Zudem sei der Verfolgungsdruck auf grenzüberschreitende Täterstrukturen deutlich verstärkt worden.

Die Hundertschaften würden auch in diesem Jahr die Landes- und Bundespolizei in der Grenzregion unterstützen. "Sie arbeiten eng mit den polnischen Polizei- und Justizbehörden zusammen", erläuterte Woidke. "Ich bin froh darüber, dass wir einen stärkeren Verfolgungsdruck von polnischer Seite auf Straftäter verzeichnen konnten." Deshalb gelinge es immer häufiger, die Organisationen der Täter besser ins Visier zu bekommen und zu zerschlagen.

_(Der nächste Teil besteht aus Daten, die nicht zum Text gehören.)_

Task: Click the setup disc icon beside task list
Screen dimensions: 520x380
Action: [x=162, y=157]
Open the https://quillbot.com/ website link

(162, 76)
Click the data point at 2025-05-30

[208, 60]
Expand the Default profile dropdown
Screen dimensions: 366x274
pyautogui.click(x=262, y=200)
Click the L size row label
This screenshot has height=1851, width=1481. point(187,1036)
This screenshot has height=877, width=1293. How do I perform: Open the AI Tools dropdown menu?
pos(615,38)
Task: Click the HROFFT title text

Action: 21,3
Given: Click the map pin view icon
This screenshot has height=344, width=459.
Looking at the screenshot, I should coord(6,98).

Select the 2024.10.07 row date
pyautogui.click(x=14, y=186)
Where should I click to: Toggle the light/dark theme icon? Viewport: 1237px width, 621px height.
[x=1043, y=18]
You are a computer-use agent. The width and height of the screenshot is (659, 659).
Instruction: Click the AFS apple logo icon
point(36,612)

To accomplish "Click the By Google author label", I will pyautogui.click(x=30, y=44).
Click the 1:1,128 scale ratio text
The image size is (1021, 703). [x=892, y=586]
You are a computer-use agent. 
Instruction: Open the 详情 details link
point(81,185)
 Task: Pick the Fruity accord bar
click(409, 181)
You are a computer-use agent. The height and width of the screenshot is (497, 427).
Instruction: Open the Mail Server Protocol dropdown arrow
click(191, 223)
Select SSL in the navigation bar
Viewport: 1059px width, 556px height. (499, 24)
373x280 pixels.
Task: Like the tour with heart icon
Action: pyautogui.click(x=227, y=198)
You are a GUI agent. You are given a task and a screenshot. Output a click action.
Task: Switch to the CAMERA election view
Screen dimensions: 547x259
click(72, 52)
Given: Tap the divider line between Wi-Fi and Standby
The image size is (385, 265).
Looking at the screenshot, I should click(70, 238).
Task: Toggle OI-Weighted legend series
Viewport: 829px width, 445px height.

"Wir nehmen die Besorgnisse der Menschen sehr ernst und versuchen, bei der Aufklärung von Straftaten noch besser zu werden", sagte Woidke. Er riet betroffenen Bürgern, umgehend die Polizei zu informieren. Seit dem Beitritt Polens zum Schengenraum 2007 und dem Wegfall der Grenzkontrollen habe es bei bestimmten Kriminalitätsbereichen Steigerungsraten bis zwanzig Prozent gegeben. "Das war nicht mehr hinnehmbar", meinte Woidke.

Der CDU-Landtagsabgeordnete Björn Lakenmacher ist im Gegensatz zu Woidke der Meinung, dass auch die Hundertschaften das Problem nicht eingedämmt haben. Das kriminelle Vorgehen der international agierenden Diebesbanden werde immer dreister und wilder, kritisierte der innenpolitische Sprecher. Zudem sinke die Aufklärungsrate der Straftaten.